Dataset entries
──────

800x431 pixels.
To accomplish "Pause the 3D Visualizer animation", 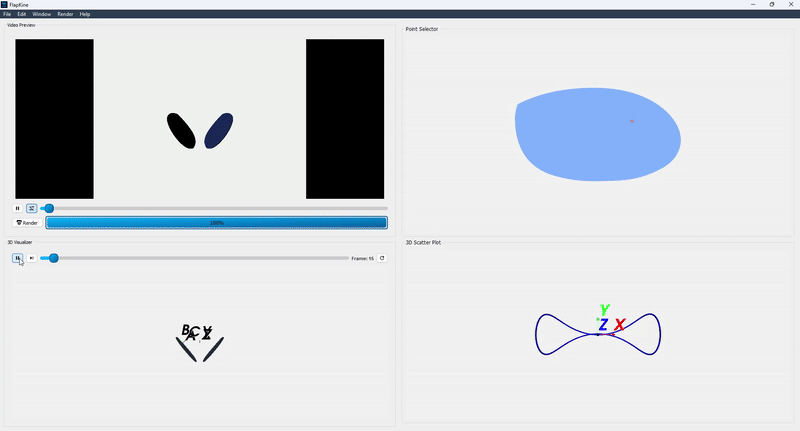I will tap(17, 258).
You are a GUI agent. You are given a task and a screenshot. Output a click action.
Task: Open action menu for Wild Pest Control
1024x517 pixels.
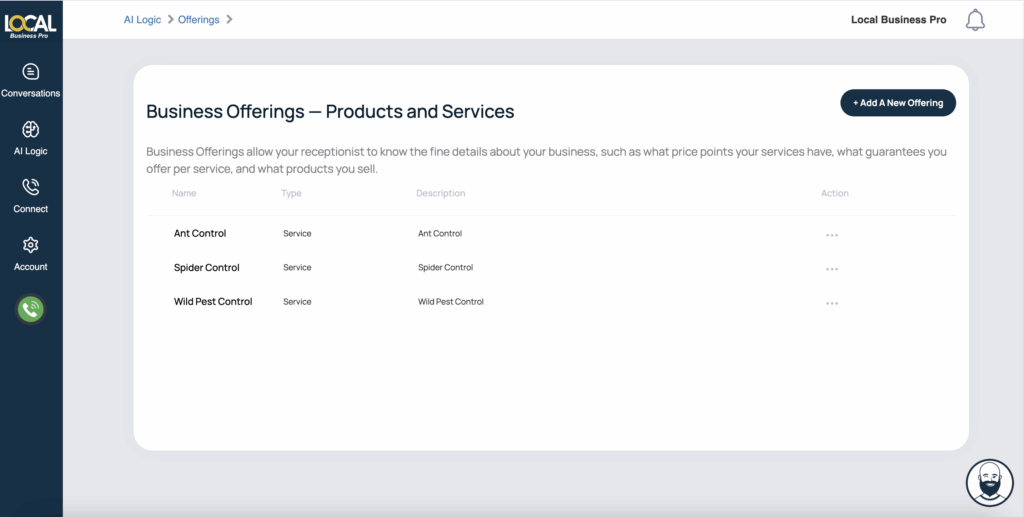(831, 303)
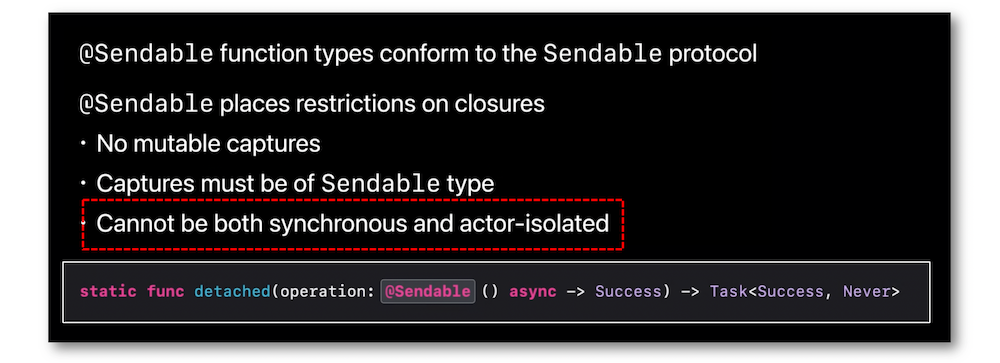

──────

Each line of the records that contains the string "action" must be copied.

Exercise output
You are a GUI agent. You are given a task and a screenshot. Output a click action.
Task: Open action menu for Wild Pest Control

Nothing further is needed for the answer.